Thursday, January 05, 2006

A Quickie

No time to write, but annoyance is making me sit here anyway. I'm having a thought with the TV news on in the background as I get ready for work this morning. They only do two things when covering a tragedy/disaster (in this case the mine collapse in West Virginia): interview people who are grieving and interview people in an effort to establish blame. The poor people who have lost loved ones, their livelihood, or such are suffering enough. Leave them alone; don't make them go on national TV when they are hurting and at their lowest. And there's not always someone to blame when bad things happen. Sometimes that's just the way it is. But even if it is someone's fault in some way, the media shouldn't be stirring up a mob mentality, leading the finger pointing charge. Yet that's all they seem to do. And we wonder why we have such a litigious society . . .

5 comments:

DaddyMan said...

I concur. Pointing fingers at the cause of the miscommunication or putting the drama everyone is going through on national telivison isn't news.
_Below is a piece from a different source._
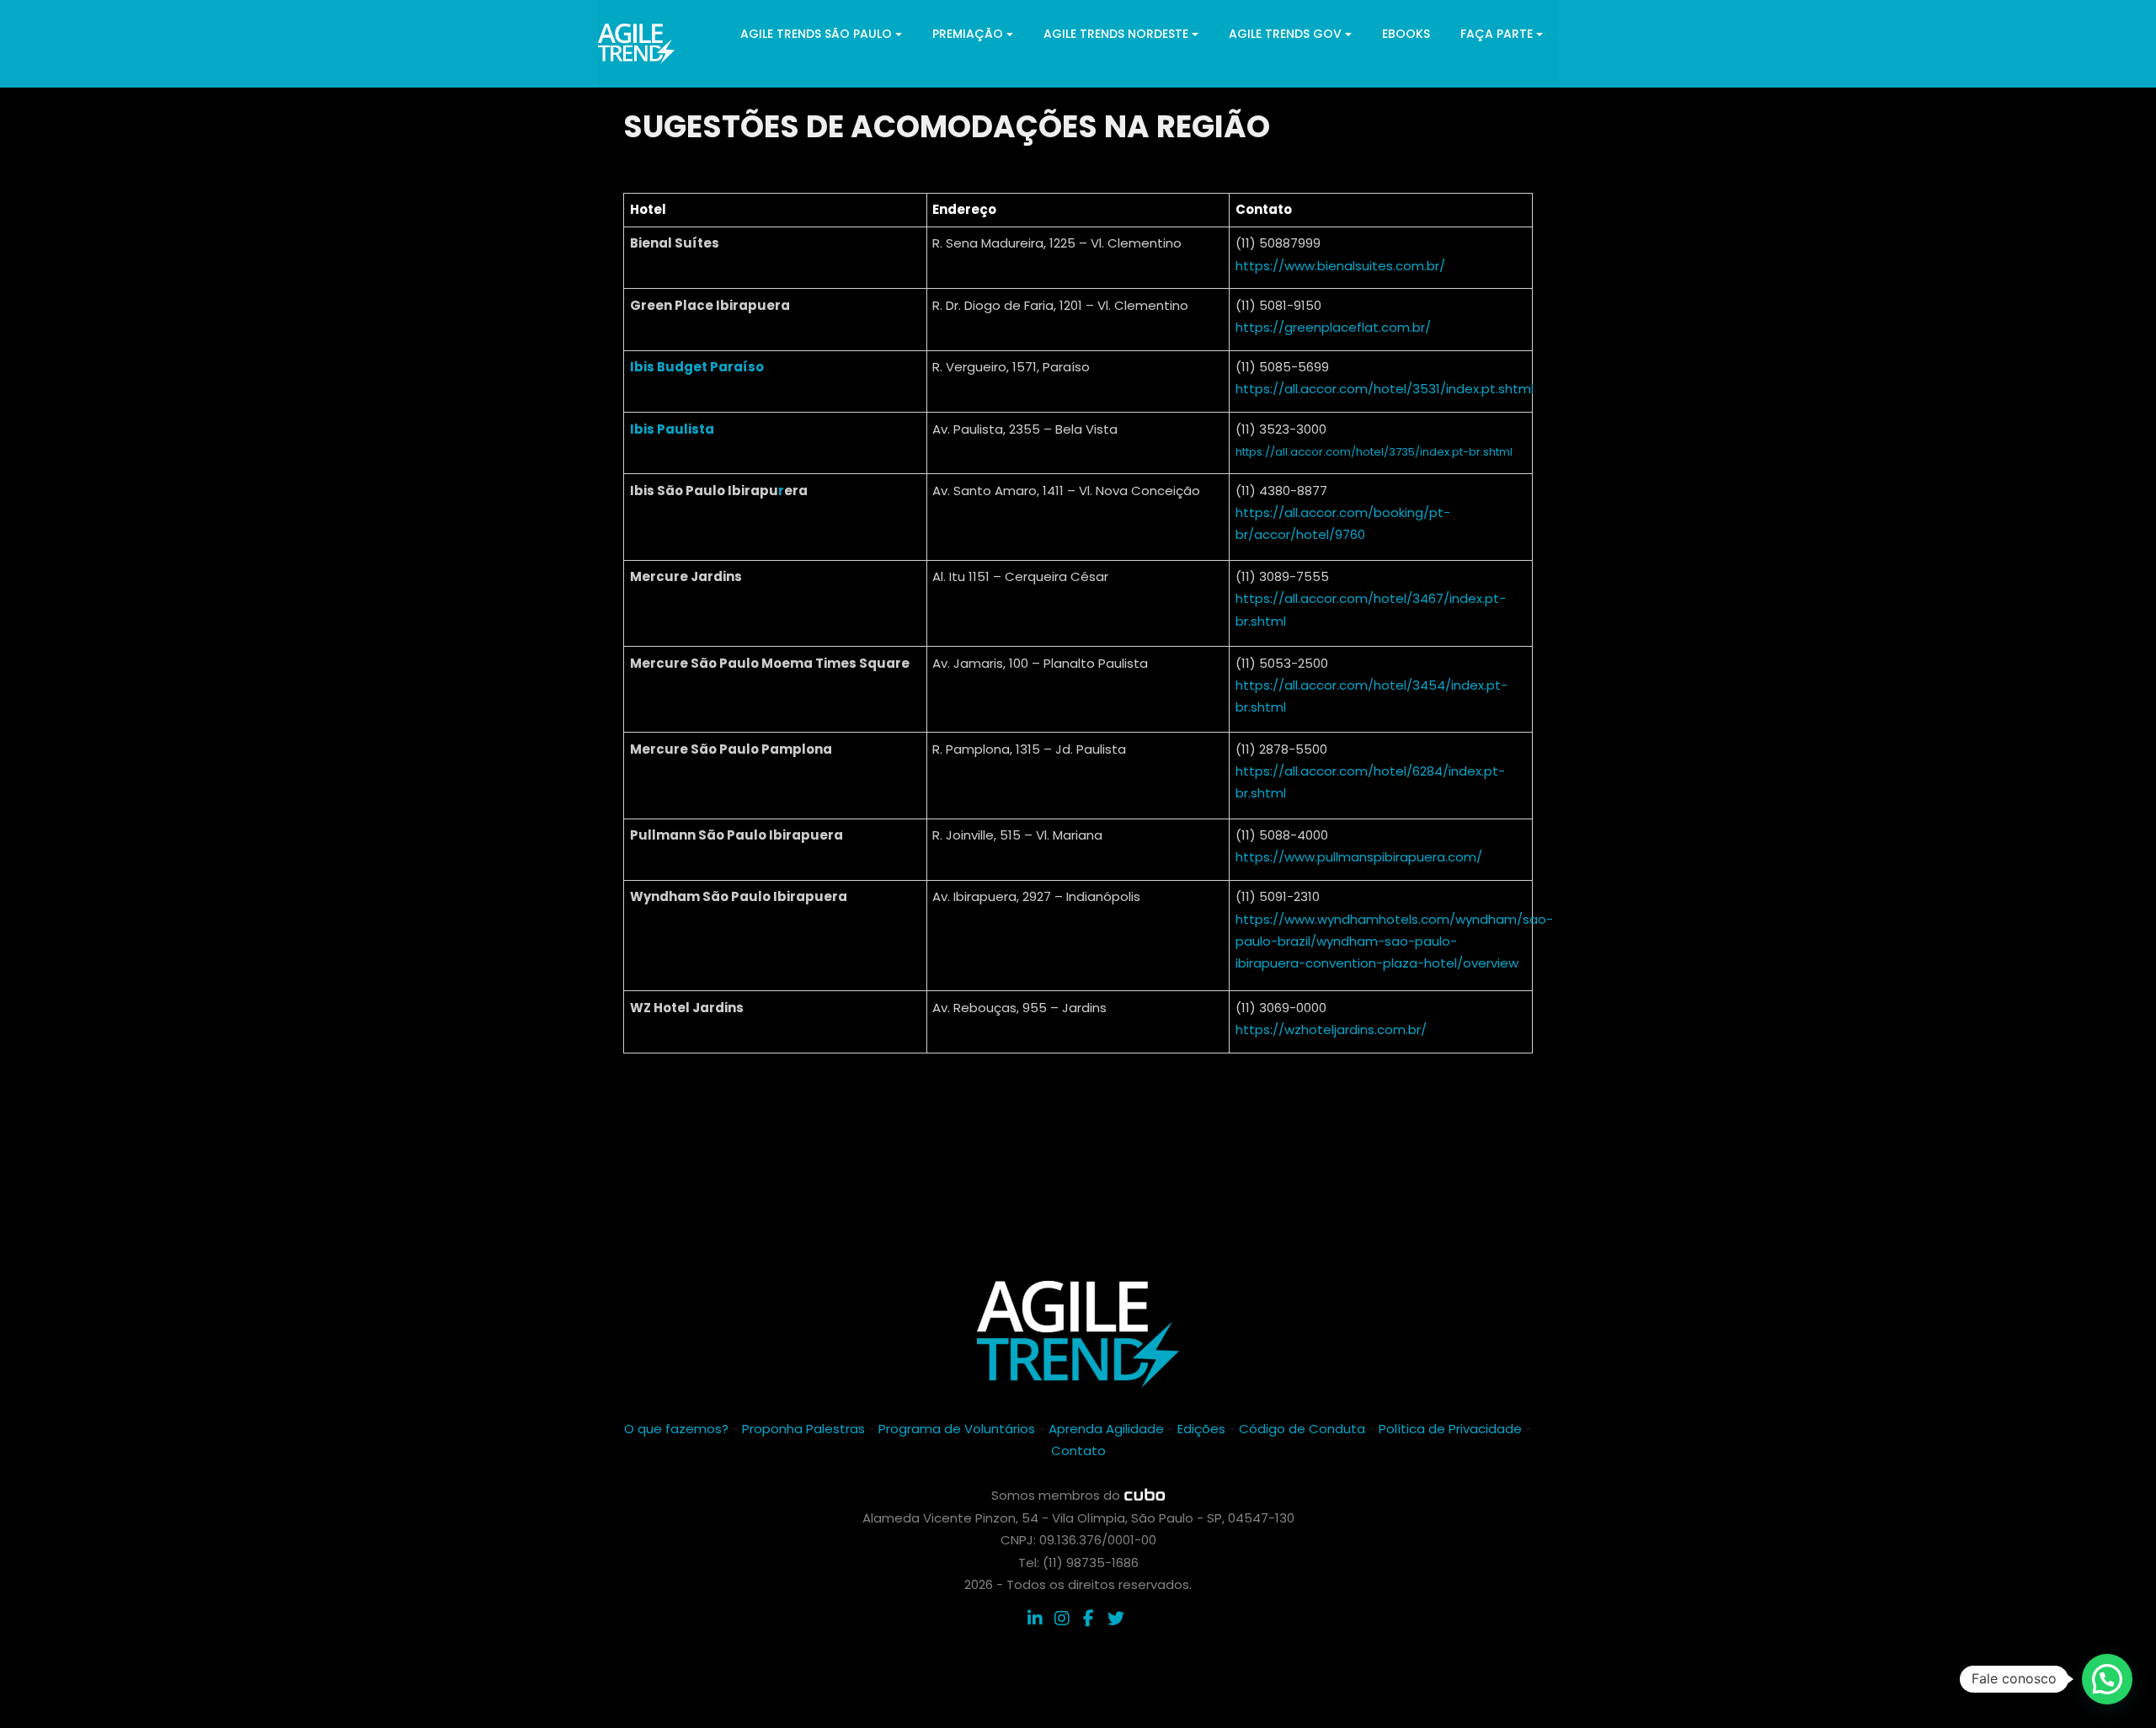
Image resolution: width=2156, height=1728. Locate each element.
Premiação (967, 33)
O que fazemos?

The fact that it happened, who was lost, and how it was resolved is. Later, after the investigation, tell us why it happened and what's being done at all of the mines so that it doesn't happen again.

Hadrian said...

No one forces the grieving to agree to be interviewed on national TV. You can refuse to let the media into your private grief. The people you see on TV sharing their tears with the camera choose to do so. Believe me, because this is an area I have unfortunate experience with (and no, I am not going to elaborate on that point), you can refuse to become part of the circus.

David Crowe said...

But I love the circus! Except for the clowns. And the elephants. And all the other animals. And all those weird people. And all the acts. So what does that leave? hmmm. Anyway, my poiint is, I love the circus.

asdfasdfadfasd said...

Interesting. But in that situation is anyone really in the proper state of mind to be making decisions on whether or not they want to be featured in the media circus? I have always gotten the impression that the circus was forced.

Kelly Sime said...

Not addressing your point, but adding--I saw this story this morning on the news too. I'd been following it for a few days because my initial thought was that this isn't an isolated incident. There have been other mining accidents. This time I thought that I should try to ignore the news media coverage because they always seem to blow these things out of proportion. No, I'm not saying that it's not tragic. I do think it should be reported, but I don't think we need to have every angle analyzed. The average American does not need to know what happened and how the families feel. The audience needs to know it happened. It's news.